* Start Source *

Compensation Policies and Practices as they Relate to Risk Management
The Compensation Committee has reviewed our executive and employee compensation programs and does not believe that our compensation policies and practices encourage undue or inappropriate risk taking or create risks that are reasonably likely to have a material adverse effect on us. The reasons for the Compensation Committee’s determination include the following:

We structure our compensation program to consist of both fixed and variable components. The fixed (or base salary) component of our compensation programs is designed to provide income independent of our stock price performance so that employees will not focus exclusively on stock price performance to the detriment of other important business metrics. The variable (cash bonus and equity) components of our compensation programs are designed to reward both short-term and long-term company performance, which we believe discourages employees from taking actions that focus only on our short-term success and helps align our employees with our stockholders and on our longer-term objectives. Our RSUs have time-based vesting, generally over a period of four years.

We maintain internal controls over the measurement and calculation of financial information, which are designed to prevent this information from being manipulated by any employee, including our executive officers.

The Compensation Committee approves the employee annual and new hire equity award guidelines as well as the overall annual equity pool. Any recommended equity awards outside these guidelines require approval by the Compensation Committee. We believe that this helps ensure we grant equity compensation appropriately and in a sustainable manner.

A significant portion of the compensation paid to our executive officers and the members of our Board is in the form of RSUs, to align their interests with the interests of stockholders.

We maintain Stock Ownership Guidelines for our executive officers and the members of the Board to help ensure that they retain specified levels of equity in Workday to align their interests with the interests of stockholders.

* End Source *
* Start Given data *

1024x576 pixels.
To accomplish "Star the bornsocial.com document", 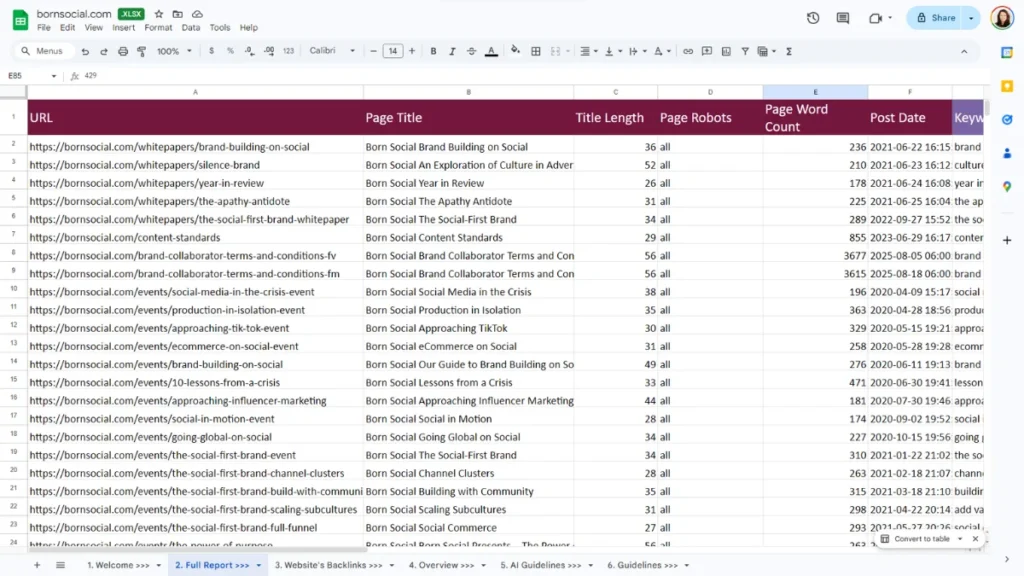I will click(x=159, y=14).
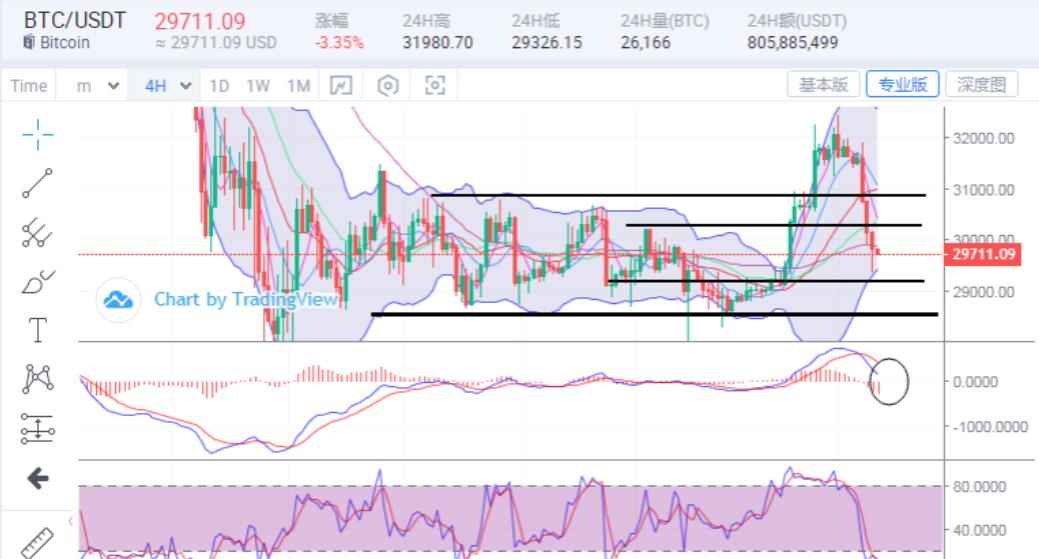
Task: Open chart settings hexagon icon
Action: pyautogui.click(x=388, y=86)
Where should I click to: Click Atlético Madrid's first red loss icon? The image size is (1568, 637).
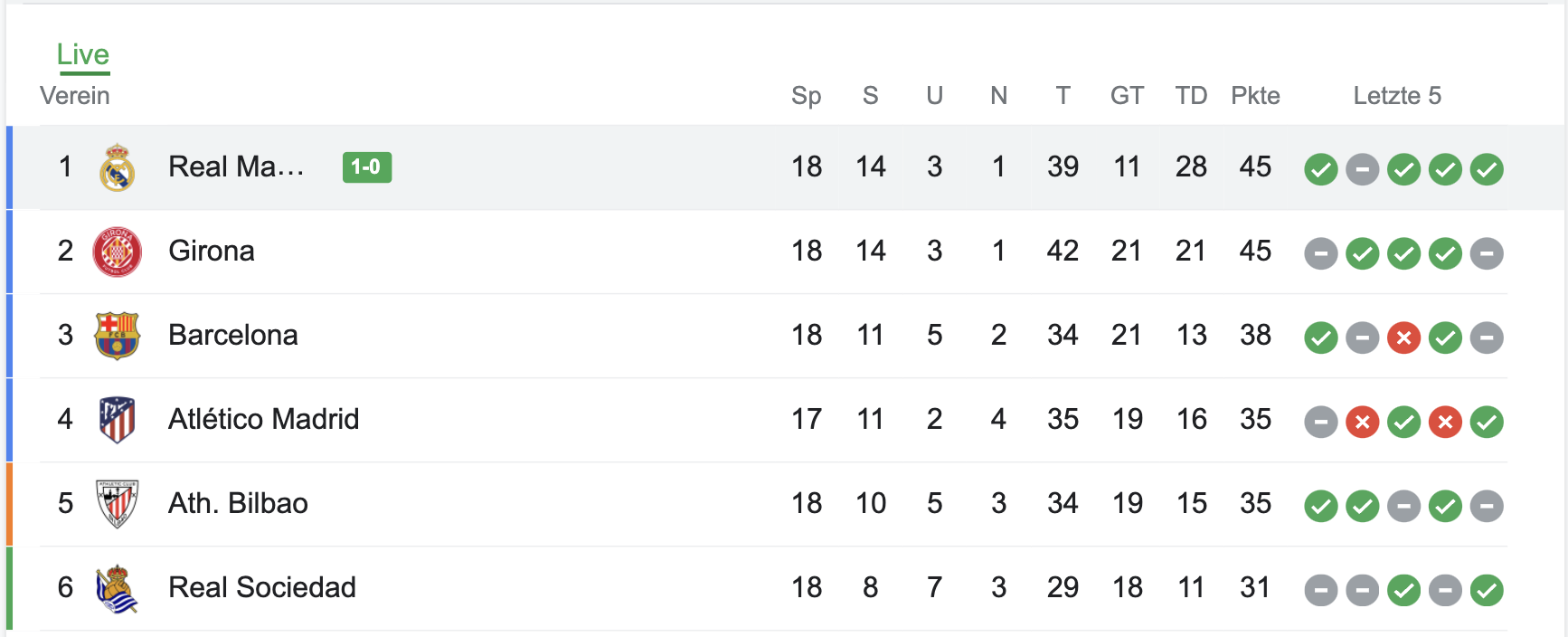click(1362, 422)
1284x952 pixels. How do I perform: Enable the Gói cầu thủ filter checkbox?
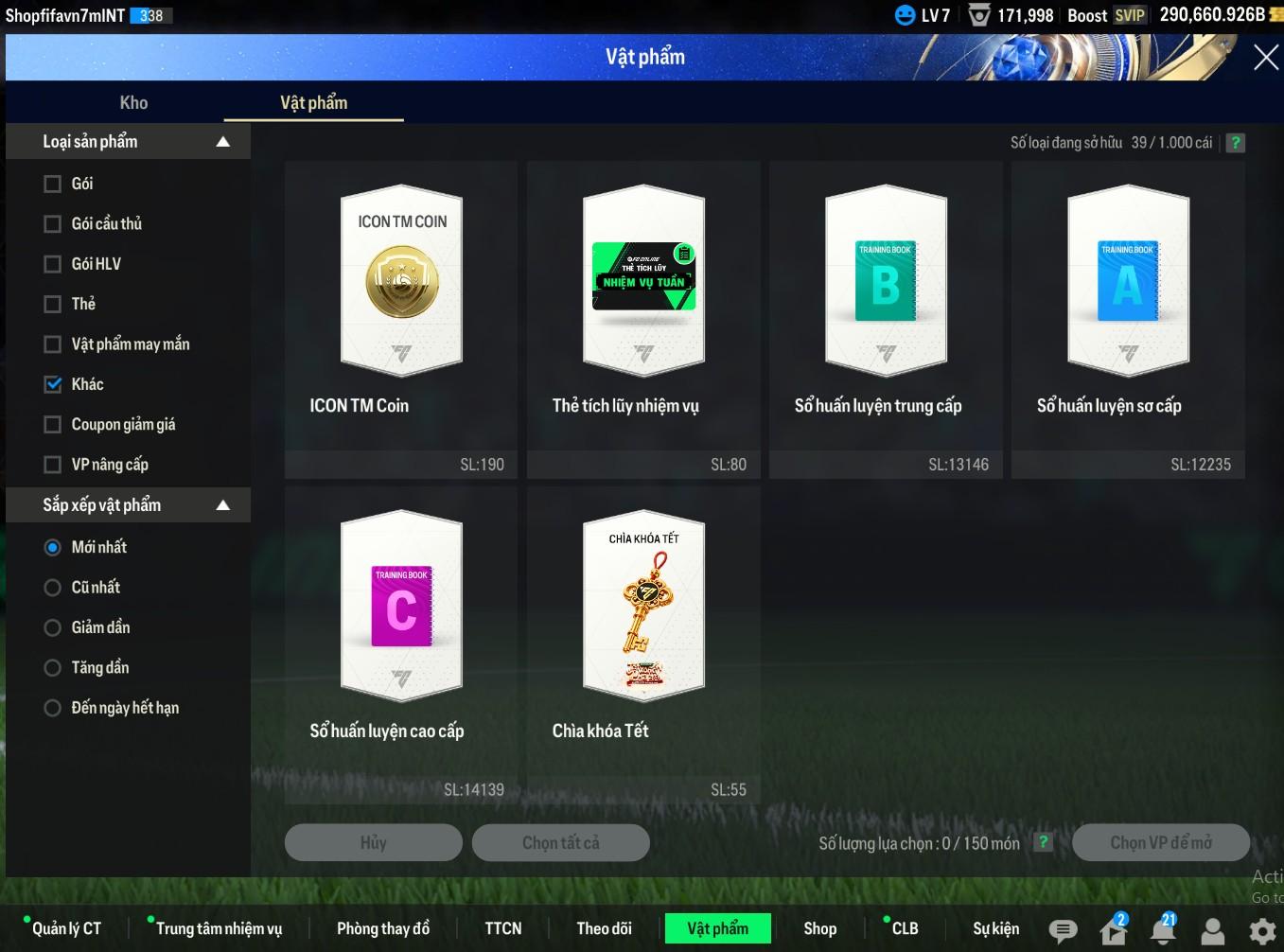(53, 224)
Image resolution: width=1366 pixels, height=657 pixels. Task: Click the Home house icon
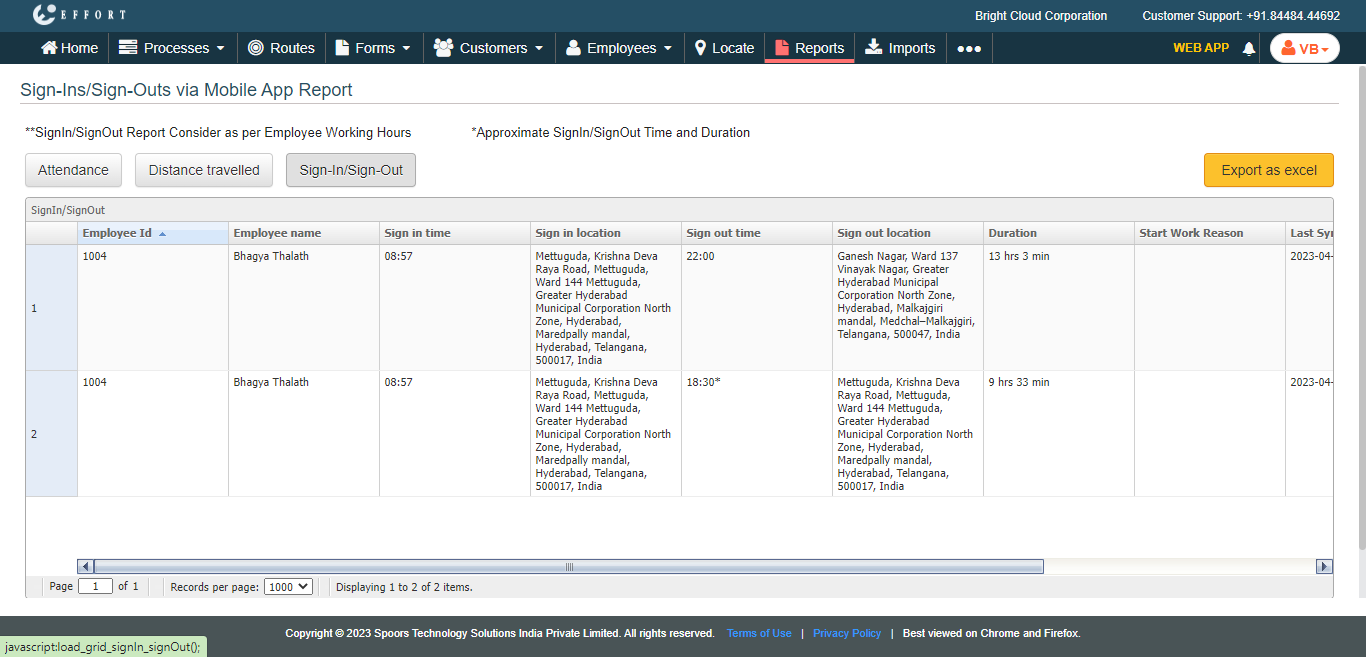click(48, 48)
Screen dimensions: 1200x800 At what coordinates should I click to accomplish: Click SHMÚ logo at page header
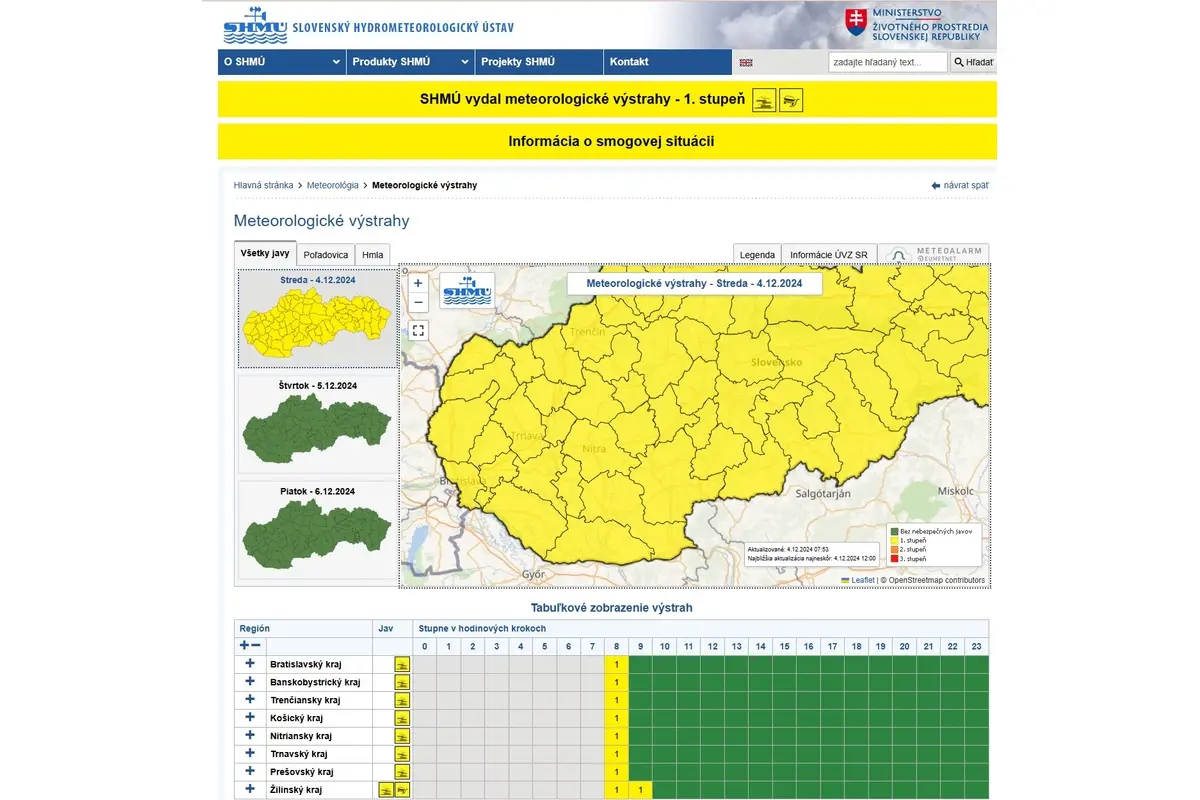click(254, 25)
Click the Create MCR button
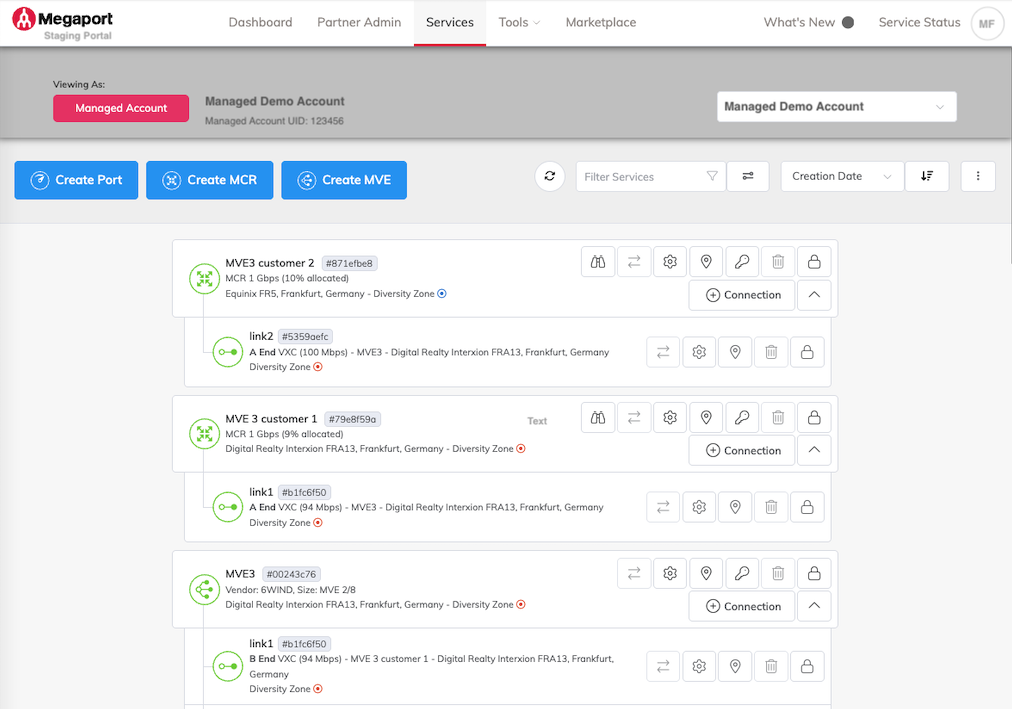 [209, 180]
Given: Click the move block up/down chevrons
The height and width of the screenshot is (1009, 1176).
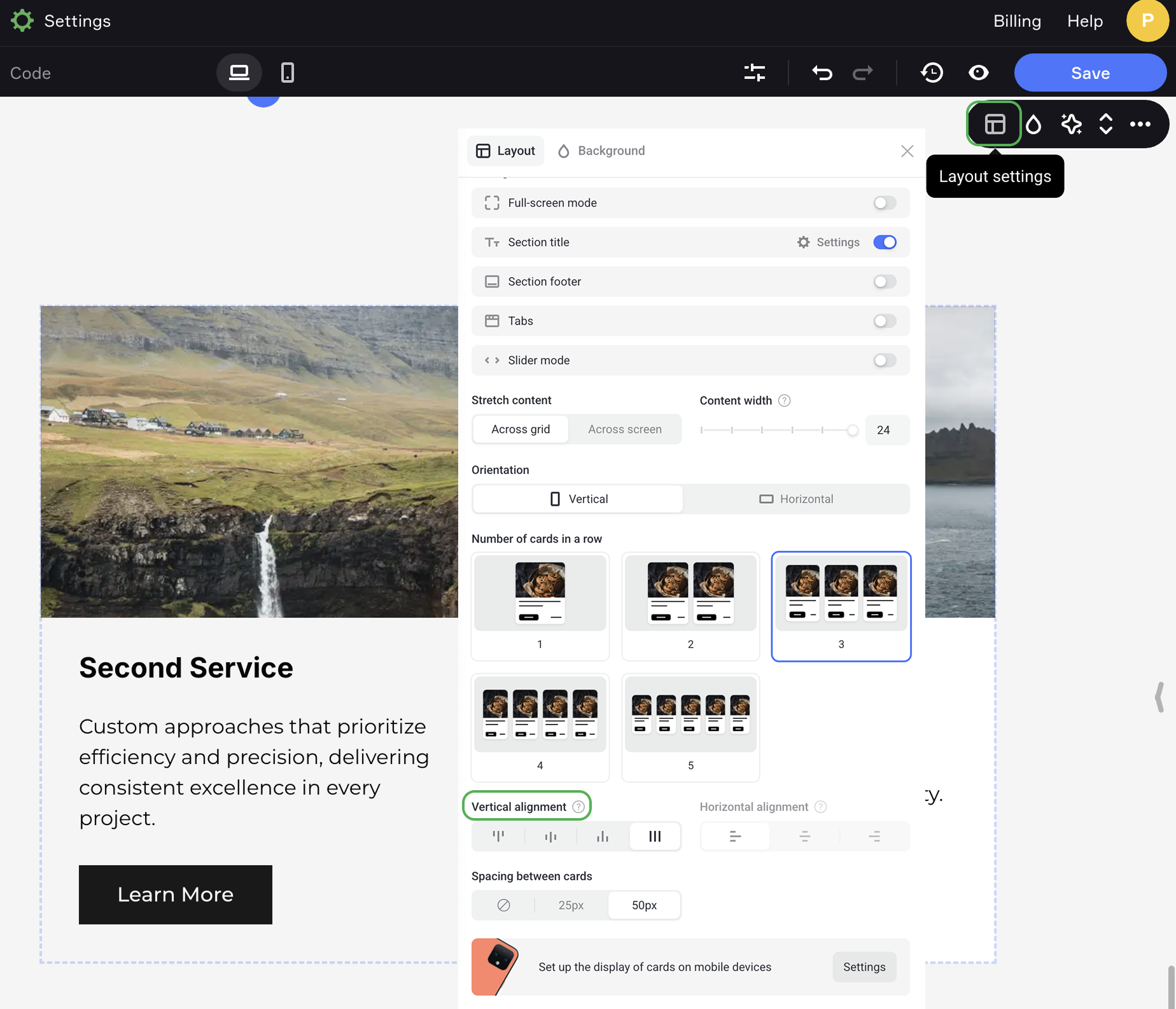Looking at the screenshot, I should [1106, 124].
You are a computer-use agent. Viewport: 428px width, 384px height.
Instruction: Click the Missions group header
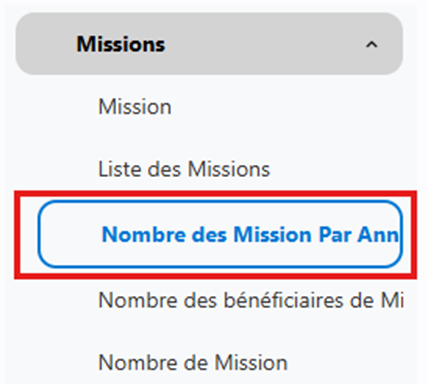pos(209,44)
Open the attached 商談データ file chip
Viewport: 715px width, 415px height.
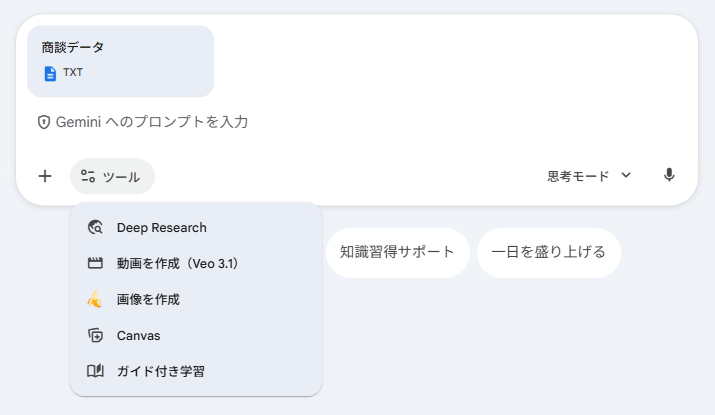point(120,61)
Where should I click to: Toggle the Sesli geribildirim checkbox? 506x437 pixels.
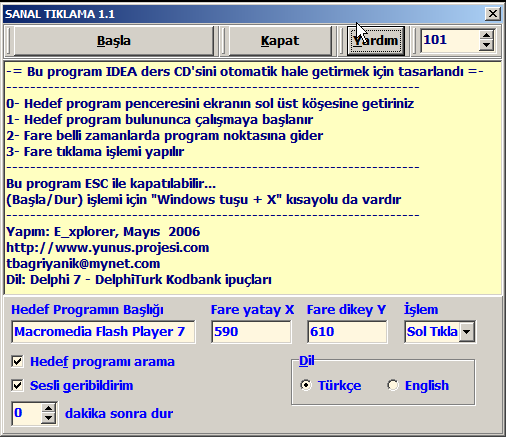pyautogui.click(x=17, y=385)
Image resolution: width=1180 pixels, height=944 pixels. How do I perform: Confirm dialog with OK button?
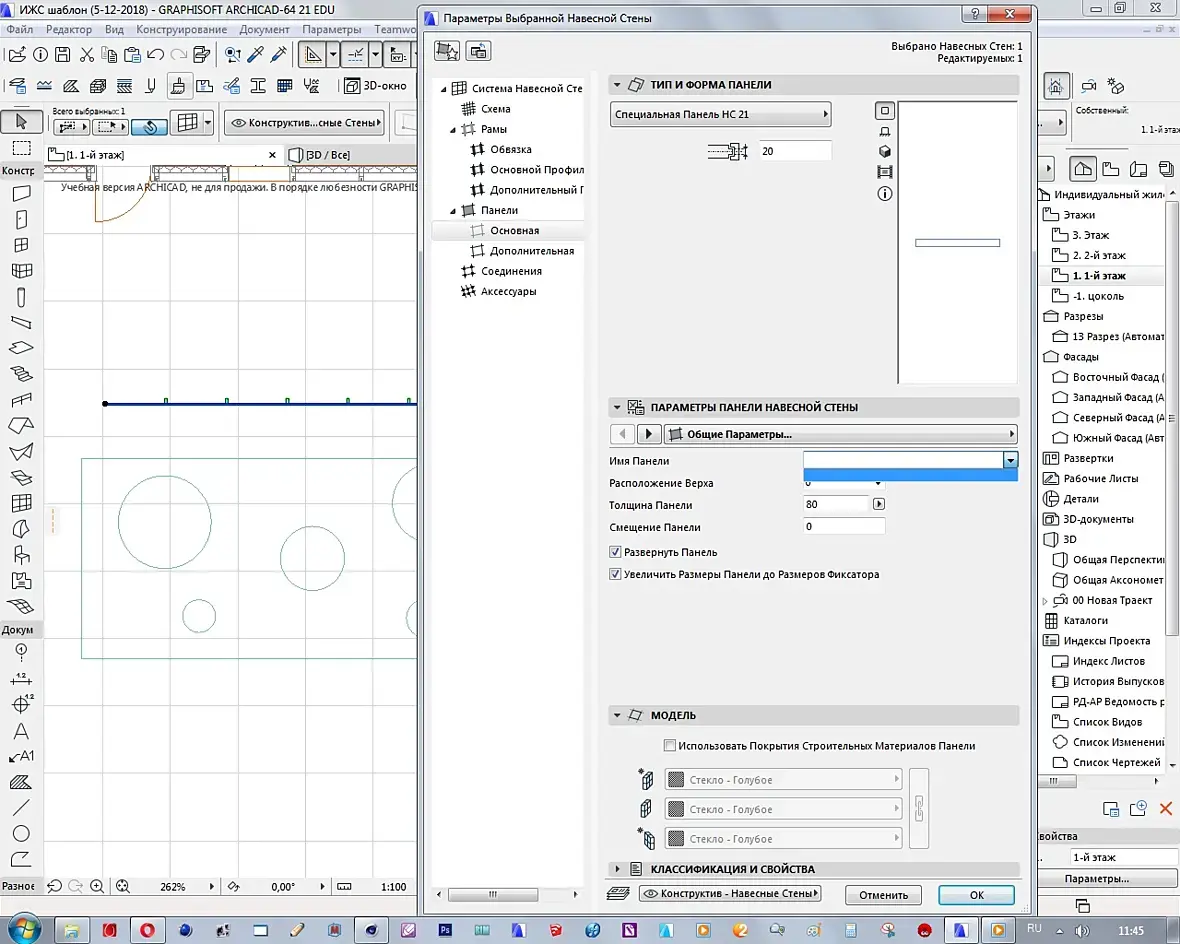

* End Given data *

Exercises ::
1) Do these statements agree with the passage on compensation and risk? Answer yes or no for each, and quote the words that decide it. (a) RSUs generally vest over four years. (b) Executive officers can grant equity awards outside the guidelines without further approval. (c) The Stock Ownership Guidelines cover both executive officers and Board members.
2) Carry the passage on compensation and risk forward from its final sentence.

Answers to the problems ::
1)
(a) Yes: "Our RSUs have time-based vesting, generally over a period of four years."
(b) No: "Any recommended equity awards outside these guidelines require approval by the Compensation Committee."
(c) Yes: "We maintain Stock Ownership Guidelines for our executive officers and the members of the Board"

2)
As part of our Insider Trading Policy, we prohibit hedging transactions involving our securities so that our executive officers and other employees cannot insulate themselves from the effects of poor stock price performance.

Our Board has adopted an Executive Officer Recoupment Policy providing that it will require reimbursement or forfeiture of all or a portion of any incentive compensation that was paid to an executive officer based on financial results if a restatement of those results is required. The policy was revised in fiscal 2024 to reflect the new requirements of the Nasdaq Global Select Market.
Tax and Accounting Considerations
Limitation on Deductibility of Executive Compensation
We do not require executive compensation to be tax deductible to Workday, but instead balance the cost and benefits of tax deductibility to correspond with our executive compensation goals. Section 162(m) of the Internal Revenue Code of 1986, as amended, generally disallows a tax deduction to a publicly held corporation for compensation in excess of $1,000,000 paid in any taxable year to certain of its executive officers.
We expect that the Compensation Committee will continue to seek to balance the cost and benefit of tax deductibility with our executive compensation goals designed to promote stockholder interests, retaining discretion to approve compensation that is non-deductible when it believes that such payments are appropriate to attract and retain executive talent. As a result, we expect that a significant portion of future cash and equity payments to our executive officers may not be tax deductible under Section 162(m).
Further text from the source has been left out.